Let’s break it down backwards just to be clear!
First, you are what you love because what we love shapes our identity (what kind of person we are). This isn’t just touchy-feely love that is formative. The deep longings of our soul shape our lives and make us who we are. Thus, who we are, or our identity, is shaped by what we worship and long for. Whatever our vision of the good life is, that becomes our goal and our lives flow out of that. The pursuit of that goal constitutes worship. We have set something on the throne of our lives and we are “all in” on it. Thus worship shapes our identity.
We may think we’re worshipping what our doctrinal statement says we are, but we often don’t worship what we think we’re supposed to. We may say we worship God, but actions speak louder than words. Worship is formed by habits of heart, not necessarily mental assertions. That’s because the habits of heart demonstrate what our hearts are really oriented towards. We form habits, but we’re also formed by them. Habits are the actions we fall back on, our comfort zone, and often make up our false self with deceitful desires because they’re our “default”.
Think about what constitutes your comfort zone, or your status quo, relationally and spiritually. Maybe we isolate because we’re afraid of something in our hearts being exposed, maybe we react to shameful messages in anger, maybe we respond with anxiety and obsessive control when our lives get hard.
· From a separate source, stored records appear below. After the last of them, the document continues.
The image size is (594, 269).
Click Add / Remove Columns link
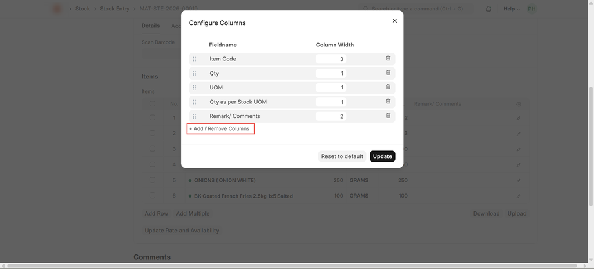pyautogui.click(x=220, y=128)
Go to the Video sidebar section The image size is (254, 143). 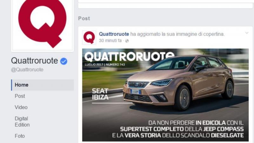(x=21, y=107)
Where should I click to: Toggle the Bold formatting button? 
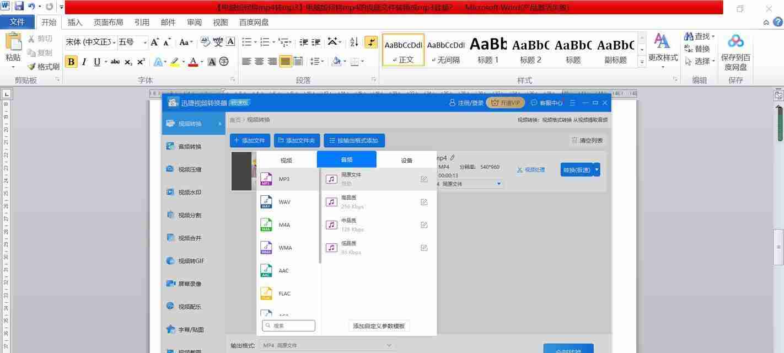point(71,62)
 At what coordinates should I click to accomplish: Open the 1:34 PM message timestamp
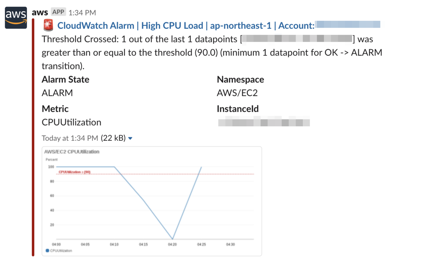[x=82, y=13]
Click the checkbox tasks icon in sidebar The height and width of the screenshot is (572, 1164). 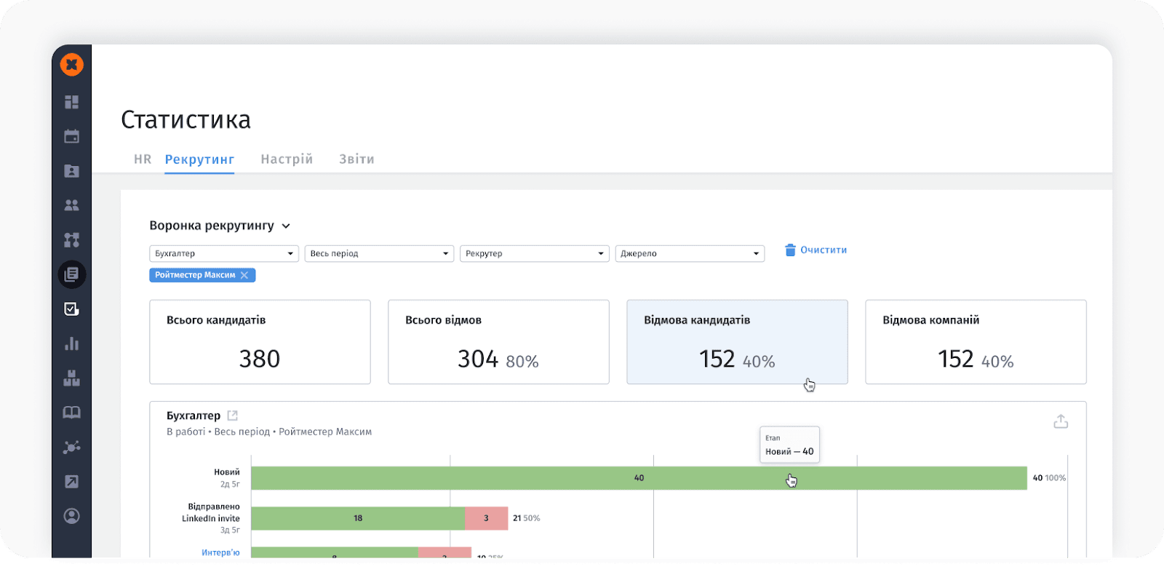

Whatever the reaction is, the more we do it, the deeper the groove we get into and the more our hearts are oriented towards the wrong thing. These are habits of heart, and things we need to recognize as forming and reinforcing our desires. They are different than other outward actions we may easily identify as habits, but may be even more powerful. The point is that both the obvious and subtle habits have formative power and are shaped by desires.
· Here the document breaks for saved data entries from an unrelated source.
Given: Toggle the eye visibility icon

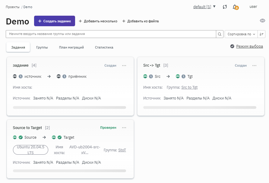Looking at the screenshot, I should click(262, 21).
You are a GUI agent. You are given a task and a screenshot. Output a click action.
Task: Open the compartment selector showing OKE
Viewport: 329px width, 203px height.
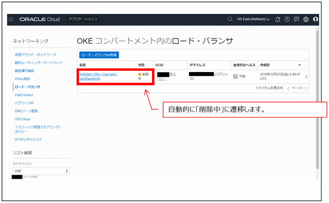point(41,171)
Desires shape our habits because as we consistently chase after the God (or gods) we desire, our habits get stronger and stronger. What we subconsciously desire is always going to show up in our habits because our loves always dictate what we do, how we interact, and how we respond in various circumstances. They show what we love, and now we’ve come full circle! You are what you love.
This analysis flies in the face of what author James K.A. Smith calls “thinking-thingism”. It’s the idea that we’re basically heads on a stick and our actions are simply the natural outworking of what’s in our brains. Although all your teachers may tell you otherwise, it’s just not true. When it comes down to actions, we do what we want primarily, not what we think. Now do thoughts inform our desires? Of course, but desires are ultimately what’s behind actions. How many times have you sinned this week where you knew in your brain that it was wrong but you just wanted to do it? Scripture wisely places the heart at the center of human volition. Our hearts are what need to ultimately change if our actions are to change. It’s not that knowledge is obsolete. It’s quite necessary. But by itself it is insufficient to change us.
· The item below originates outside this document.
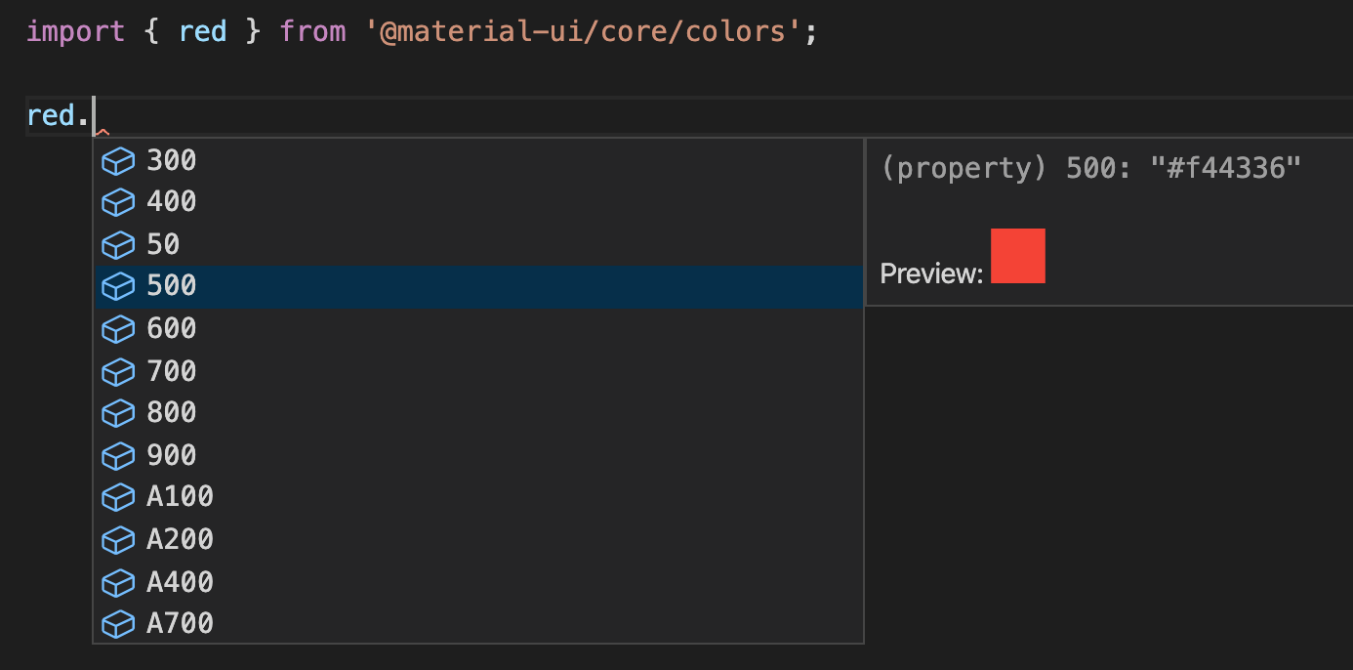Click the cube icon next to 400
This screenshot has height=670, width=1353.
click(x=118, y=203)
So how can we change? God doesn’t just zap us right? A key part of change, and one that’s talked about at length in the book “You Are What You Love”, is a re-formation of our habits (At GPBC we’ve taught through the book in a class. You can get the audio/video here). We have to rethink where our habits come from and how they affect us. They aren’t just something we do, they do something to us! To get through to our hearts, we need to go through the body and its habits. We are embodied souls, not just clouds of information floating around acting on our hard drives. We must re-evaluate what story we’re living in, and how the natural inclinations of our heart need to be uncovered. The first step is exposing them for what they are, and obtaining a clear vision of how they form us. Once we’re there we can begin the Spirit-fueled, difficult work of habit transformation and virtue formation. We can’t go through life on autopilot, everything must be captivated and submitted to Christ!